┌─ Text excerpt
Natural henna is the only one that deserves the name henna, as it comes exclusively from the henna plant named Lawsonia inermis, making it the only "pure" henna. It is made from dried and then ground leaves. Its particular composition in lawsone molecules gives it different properties that can be used in therapeutic or cosmetic ways. There are different henna of different origins such as Yemeni, Rajasthani or Egyptian henna. They come from the same plant, the difference is the place of production which, due to the different climatic conditions and soil types, influence the concentration of lawsone in the plant. Indeed, the more the henna will be cultivated on a hot zone, the more it will produce lawsone and the more the final color will be dark. This is the henna we are talking about in this guide.

Therapeutic benefits of natural henna.

Antibacterial, disinfectant, aseptic

Cosmetic benefits of natural henna

Capillary sheath strengthening
Anti-oily hair Some simple uses of natural henna...
Color hair, fight dandruff and oily hair, strengthen your hair
Make a paste and apply it to your hair for a minimum of 2 hours. Rinse thoroughly until the water runs clear.

Body Scrub and Purifier
Mix 1 tsp of henna, 8 tbsp of black soap and the juice of one lemon and then apply the mixture like a scrub, using a horsehair glove.

Make a henna paste and apply it with a sleeve to make your tattoos. The longer the henna stays in contact with your skin, the darker the color will be.

Sore or burn wound Make a poultice by mixing henna powder with water and cover with a compress. Repeat several times a day.

Sprains, rheumatism and other aches and pains
Make a poultice over the sore area. Repeat as needed.

Nail or foot fungus
Make a henna and lemon juice mixture to apply to the fungus for two hours every day until it disappears.

Apply henna as a poultice for 30 minutes to the affected area. Repeat every 3 to 4 hours if needed.

Natural henna

Oily hair - Dandruff - Lice

Neutral henna

The Plant

Neutral henna is not strictly speaking a henna. In fact, neutral henna comes from the leaves of another tree: the Cassia Obovata, belonging to the Fabaceae family. The Lawsonia inermis and the Cassia Obovata are then not related. However, neutral henna has many similar properties with natural henna. The major difference is that neutral henna does not have lawsone, the coloring molecule.
└─
## Activity
Extract the full text on natural and neutral henna above, reproducing every line without changes.
┌─ Recorded information
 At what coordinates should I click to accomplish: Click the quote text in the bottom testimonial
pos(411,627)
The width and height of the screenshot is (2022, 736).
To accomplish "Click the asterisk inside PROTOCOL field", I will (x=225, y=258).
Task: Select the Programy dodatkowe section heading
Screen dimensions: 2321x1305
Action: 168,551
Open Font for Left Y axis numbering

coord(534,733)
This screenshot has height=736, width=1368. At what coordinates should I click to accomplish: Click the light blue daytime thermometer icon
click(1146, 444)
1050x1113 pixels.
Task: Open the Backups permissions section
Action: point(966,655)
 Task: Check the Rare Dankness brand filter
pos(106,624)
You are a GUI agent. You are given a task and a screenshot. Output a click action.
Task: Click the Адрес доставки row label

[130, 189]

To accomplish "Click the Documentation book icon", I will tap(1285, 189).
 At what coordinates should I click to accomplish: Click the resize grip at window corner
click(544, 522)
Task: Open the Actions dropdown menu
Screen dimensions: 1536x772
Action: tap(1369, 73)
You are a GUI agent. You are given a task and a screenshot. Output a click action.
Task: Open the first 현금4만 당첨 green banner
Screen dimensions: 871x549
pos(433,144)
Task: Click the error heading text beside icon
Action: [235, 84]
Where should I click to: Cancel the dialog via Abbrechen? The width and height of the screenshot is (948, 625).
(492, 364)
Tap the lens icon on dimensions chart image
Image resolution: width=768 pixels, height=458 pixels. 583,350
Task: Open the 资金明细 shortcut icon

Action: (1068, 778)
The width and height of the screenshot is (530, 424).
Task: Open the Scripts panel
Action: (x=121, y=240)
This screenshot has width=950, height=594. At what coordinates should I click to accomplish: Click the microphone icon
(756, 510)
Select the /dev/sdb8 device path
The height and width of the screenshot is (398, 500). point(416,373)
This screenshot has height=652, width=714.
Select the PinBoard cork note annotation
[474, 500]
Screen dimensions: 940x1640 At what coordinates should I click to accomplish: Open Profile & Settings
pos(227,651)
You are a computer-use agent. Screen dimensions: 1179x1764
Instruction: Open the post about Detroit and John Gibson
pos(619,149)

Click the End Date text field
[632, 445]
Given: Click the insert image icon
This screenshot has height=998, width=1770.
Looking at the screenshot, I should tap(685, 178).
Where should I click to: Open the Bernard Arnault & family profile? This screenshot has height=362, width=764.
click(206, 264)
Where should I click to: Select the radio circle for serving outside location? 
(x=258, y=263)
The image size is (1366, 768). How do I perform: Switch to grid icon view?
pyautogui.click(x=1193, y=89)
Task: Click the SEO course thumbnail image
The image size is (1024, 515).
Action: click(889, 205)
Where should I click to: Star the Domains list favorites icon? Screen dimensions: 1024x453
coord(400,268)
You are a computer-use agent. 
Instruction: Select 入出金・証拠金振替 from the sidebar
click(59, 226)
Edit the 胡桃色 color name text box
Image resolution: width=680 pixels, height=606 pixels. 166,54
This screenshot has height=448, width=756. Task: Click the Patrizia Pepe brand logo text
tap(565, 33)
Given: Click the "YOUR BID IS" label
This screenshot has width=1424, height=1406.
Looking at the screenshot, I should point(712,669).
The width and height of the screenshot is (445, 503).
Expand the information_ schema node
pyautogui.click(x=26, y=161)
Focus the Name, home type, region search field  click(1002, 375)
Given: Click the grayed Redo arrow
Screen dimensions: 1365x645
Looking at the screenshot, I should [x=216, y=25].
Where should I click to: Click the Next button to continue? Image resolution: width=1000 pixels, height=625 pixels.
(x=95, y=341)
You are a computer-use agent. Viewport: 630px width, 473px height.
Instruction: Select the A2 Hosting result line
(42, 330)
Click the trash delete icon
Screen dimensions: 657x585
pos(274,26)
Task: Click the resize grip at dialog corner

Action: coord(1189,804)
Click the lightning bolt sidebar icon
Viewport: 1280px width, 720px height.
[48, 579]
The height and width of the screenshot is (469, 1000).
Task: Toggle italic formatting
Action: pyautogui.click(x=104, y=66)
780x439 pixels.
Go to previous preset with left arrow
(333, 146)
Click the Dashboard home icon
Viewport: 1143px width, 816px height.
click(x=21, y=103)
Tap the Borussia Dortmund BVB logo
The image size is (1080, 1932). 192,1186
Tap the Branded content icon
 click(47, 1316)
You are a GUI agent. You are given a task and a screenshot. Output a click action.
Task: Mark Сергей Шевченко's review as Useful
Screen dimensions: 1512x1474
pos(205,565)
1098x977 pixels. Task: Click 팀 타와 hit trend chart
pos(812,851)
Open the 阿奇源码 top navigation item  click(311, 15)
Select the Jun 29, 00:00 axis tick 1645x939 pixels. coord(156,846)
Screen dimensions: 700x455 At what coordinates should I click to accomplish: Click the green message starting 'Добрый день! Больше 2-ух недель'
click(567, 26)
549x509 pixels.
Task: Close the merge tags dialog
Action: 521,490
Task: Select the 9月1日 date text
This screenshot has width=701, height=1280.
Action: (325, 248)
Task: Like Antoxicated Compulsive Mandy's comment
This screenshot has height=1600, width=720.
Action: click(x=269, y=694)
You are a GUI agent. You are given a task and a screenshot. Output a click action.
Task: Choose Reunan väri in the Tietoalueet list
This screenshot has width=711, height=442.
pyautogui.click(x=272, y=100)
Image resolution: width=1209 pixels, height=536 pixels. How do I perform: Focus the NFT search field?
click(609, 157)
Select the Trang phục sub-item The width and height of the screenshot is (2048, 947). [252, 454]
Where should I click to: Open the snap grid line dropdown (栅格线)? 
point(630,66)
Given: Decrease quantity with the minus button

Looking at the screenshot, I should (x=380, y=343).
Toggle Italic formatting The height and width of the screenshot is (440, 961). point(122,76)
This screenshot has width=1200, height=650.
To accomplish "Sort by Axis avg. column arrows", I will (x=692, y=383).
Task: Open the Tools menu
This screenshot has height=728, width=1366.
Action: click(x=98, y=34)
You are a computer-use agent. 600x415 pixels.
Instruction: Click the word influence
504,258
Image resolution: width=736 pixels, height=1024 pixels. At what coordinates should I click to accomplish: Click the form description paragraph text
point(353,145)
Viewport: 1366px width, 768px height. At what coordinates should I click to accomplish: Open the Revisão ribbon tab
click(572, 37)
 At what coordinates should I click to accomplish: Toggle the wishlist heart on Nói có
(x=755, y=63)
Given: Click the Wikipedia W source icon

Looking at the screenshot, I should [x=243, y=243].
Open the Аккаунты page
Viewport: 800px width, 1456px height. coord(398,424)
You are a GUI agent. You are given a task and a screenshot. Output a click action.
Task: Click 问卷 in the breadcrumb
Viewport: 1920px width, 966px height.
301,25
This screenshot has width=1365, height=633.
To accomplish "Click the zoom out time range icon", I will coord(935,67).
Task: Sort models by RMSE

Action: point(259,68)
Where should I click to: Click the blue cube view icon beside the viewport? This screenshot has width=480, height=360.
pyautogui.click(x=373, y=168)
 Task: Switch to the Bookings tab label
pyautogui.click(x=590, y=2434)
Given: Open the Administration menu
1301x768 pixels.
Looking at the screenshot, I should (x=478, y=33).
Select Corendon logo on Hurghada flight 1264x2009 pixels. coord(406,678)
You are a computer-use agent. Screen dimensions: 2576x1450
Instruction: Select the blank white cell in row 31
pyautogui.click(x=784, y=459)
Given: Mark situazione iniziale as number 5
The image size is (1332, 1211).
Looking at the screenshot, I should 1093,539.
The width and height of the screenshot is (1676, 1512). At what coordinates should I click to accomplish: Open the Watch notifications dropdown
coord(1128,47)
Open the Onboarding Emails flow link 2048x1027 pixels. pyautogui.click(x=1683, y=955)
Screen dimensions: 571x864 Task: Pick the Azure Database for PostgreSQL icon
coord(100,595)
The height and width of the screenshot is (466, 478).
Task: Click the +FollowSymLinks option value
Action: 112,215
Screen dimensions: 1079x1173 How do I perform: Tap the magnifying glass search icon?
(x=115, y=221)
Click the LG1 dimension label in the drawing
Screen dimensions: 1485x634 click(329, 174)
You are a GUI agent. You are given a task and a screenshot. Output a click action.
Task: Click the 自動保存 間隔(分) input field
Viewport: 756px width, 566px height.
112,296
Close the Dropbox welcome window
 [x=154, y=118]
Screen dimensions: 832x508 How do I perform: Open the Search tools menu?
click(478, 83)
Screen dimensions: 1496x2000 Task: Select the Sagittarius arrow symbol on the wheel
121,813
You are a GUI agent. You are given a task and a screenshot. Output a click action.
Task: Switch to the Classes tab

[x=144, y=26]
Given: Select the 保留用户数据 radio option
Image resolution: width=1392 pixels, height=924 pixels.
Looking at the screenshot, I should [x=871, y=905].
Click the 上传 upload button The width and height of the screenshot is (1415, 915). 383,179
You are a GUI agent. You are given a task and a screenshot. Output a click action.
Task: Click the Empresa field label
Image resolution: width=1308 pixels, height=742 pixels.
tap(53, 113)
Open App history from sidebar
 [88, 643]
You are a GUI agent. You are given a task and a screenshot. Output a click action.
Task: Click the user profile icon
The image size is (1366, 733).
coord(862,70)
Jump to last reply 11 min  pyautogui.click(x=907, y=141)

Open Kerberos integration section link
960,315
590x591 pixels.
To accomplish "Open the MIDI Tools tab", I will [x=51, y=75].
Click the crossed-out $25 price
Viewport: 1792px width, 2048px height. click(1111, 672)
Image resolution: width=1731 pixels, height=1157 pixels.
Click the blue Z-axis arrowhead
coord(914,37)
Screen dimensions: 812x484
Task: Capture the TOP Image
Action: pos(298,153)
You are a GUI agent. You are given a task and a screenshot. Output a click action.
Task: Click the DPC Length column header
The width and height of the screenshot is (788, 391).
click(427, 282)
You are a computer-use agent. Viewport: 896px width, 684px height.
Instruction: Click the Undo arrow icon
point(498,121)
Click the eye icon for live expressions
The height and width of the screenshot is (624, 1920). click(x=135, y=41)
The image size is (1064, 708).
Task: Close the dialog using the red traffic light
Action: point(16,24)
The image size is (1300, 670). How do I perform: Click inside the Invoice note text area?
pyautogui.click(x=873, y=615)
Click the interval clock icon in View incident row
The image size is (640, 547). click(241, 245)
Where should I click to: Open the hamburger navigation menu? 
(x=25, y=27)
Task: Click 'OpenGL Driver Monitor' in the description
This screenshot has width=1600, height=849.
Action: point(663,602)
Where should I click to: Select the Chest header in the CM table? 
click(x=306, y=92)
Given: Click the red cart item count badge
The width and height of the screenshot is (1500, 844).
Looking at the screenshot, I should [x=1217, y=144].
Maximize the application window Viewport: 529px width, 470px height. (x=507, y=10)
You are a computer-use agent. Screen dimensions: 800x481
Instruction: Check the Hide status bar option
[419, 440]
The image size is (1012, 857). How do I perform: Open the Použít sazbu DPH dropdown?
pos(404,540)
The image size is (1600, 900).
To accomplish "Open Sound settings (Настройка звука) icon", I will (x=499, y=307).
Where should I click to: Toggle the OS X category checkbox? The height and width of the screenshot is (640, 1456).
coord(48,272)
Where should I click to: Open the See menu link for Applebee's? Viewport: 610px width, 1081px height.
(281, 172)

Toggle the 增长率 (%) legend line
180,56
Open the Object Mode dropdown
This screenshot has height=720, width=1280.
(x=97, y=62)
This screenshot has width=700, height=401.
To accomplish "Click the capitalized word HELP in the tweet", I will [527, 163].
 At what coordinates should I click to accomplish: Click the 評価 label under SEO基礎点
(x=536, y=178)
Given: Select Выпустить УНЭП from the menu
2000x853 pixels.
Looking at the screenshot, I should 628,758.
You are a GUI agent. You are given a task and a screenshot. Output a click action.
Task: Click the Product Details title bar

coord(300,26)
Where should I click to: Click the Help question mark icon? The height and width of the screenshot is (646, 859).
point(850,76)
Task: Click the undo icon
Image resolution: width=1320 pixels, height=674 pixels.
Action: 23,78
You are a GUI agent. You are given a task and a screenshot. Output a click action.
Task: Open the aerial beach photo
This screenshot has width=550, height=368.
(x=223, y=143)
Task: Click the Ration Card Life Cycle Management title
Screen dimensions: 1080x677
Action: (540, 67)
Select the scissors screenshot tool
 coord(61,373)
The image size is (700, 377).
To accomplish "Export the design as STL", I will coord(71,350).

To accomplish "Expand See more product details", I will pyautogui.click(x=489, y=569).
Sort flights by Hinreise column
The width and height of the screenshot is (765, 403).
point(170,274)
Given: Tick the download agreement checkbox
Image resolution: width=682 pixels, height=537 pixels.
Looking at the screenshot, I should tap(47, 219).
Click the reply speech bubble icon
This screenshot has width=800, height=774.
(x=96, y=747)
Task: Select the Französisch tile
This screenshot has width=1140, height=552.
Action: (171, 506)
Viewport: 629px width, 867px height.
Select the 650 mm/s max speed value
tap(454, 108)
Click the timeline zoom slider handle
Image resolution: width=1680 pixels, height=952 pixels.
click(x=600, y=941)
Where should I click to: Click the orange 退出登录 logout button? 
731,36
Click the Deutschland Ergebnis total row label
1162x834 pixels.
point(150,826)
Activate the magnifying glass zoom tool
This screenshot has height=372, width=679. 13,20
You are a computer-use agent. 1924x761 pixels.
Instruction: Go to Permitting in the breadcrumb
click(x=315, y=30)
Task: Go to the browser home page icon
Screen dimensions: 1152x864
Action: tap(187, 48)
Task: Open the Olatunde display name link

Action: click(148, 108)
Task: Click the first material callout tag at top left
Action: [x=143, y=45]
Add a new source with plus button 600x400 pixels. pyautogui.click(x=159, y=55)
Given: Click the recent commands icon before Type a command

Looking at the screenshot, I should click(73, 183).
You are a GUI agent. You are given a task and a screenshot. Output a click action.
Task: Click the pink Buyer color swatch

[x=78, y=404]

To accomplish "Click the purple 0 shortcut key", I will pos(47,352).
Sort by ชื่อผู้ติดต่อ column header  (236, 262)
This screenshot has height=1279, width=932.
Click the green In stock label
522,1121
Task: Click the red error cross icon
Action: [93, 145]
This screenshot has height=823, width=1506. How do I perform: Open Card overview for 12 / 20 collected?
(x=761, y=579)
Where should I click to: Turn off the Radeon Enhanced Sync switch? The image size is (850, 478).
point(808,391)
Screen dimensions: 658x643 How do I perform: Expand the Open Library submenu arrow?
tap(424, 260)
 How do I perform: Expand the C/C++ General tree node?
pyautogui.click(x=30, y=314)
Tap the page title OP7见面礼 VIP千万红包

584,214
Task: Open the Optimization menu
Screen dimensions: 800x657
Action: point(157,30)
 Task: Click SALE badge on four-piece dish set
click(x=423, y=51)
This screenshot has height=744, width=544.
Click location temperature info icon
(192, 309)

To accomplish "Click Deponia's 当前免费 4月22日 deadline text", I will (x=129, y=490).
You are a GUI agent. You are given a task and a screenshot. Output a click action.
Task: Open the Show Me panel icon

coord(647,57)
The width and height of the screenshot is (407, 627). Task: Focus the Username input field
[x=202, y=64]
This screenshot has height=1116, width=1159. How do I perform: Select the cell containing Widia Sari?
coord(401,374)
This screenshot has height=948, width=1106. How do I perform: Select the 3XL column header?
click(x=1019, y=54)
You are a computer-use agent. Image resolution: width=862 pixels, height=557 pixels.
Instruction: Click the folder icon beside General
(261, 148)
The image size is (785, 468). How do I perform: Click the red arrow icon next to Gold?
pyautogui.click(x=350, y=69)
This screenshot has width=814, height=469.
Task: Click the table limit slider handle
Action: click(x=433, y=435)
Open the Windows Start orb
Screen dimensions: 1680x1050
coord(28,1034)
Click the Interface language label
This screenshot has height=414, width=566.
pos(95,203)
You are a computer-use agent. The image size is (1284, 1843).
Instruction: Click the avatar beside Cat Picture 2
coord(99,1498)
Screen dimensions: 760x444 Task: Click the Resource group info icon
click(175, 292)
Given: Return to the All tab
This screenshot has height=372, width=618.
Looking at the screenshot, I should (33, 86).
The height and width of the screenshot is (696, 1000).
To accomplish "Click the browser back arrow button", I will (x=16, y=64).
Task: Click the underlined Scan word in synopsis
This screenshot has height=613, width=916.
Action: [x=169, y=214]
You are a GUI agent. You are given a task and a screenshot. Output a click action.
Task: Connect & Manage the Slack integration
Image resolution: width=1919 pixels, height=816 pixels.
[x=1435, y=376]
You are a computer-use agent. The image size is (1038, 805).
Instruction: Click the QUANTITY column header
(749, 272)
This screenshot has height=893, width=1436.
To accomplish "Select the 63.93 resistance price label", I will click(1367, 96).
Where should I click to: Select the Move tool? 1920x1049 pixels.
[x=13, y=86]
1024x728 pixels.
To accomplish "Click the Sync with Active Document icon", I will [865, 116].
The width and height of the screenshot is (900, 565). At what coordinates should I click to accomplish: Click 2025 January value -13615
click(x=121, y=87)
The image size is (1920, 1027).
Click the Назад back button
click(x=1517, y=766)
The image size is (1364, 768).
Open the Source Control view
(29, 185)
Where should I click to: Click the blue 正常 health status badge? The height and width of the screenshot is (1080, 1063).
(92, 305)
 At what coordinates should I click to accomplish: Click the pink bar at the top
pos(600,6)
└─
## Expected answer
Natural henna is the only one that deserves the name henna, as it comes exclusively from the henna plant named Lawsonia inermis, making it the only "pure" henna. It is made from dried and then ground leaves. Its particular composition in lawsone molecules gives it different properties that can be used in therapeutic or cosmetic ways. There are different henna of different origins such as Yemeni, Rajasthani or Egyptian henna. They come from the same plant, the difference is the place of production which, due to the different climatic conditions and soil types, influence the concentration of lawsone in the plant. Indeed, the more the henna will be cultivated on a hot zone, the more it will produce lawsone and the more the final color will be dark. This is the henna we are talking about in this guide.

Therapeutic benefits of natural henna.

Antibacterial, disinfectant, aseptic

Cosmetic benefits of natural henna

Capillary sheath strengthening
Anti-oily hair Some simple uses of natural henna...
Color hair, fight dandruff and oily hair, strengthen your hair
Make a paste and apply it to your hair for a minimum of 2 hours. Rinse thoroughly until the water runs clear.

Body Scrub and Purifier
Mix 1 tsp of henna, 8 tbsp of black soap and the juice of one lemon and then apply the mixture like a scrub, using a horsehair glove.

Make a henna paste and apply it with a sleeve to make your tattoos. The longer the henna stays in contact with your skin, the darker the color will be.

Sore or burn wound Make a poultice by mixing henna powder with water and cover with a compress. Repeat several times a day.

Sprains, rheumatism and other aches and pains
Make a poultice over the sore area. Repeat as needed.

Nail or foot fungus
Make a henna and lemon juice mixture to apply to the fungus for two hours every day until it disappears.

Apply henna as a poultice for 30 minutes to the affected area. Repeat every 3 to 4 hours if needed.

Natural henna

Oily hair - Dandruff - Lice

Neutral henna

The Plant

Neutral henna is not strictly speaking a henna. In fact, neutral henna comes from the leaves of another tree: the Cassia Obovata, belonging to the Fabaceae family. The Lawsonia inermis and the Cassia Obovata are then not related. However, neutral henna has many similar properties with natural henna. The major difference is that neutral henna does not have lawsone, the coloring molecule.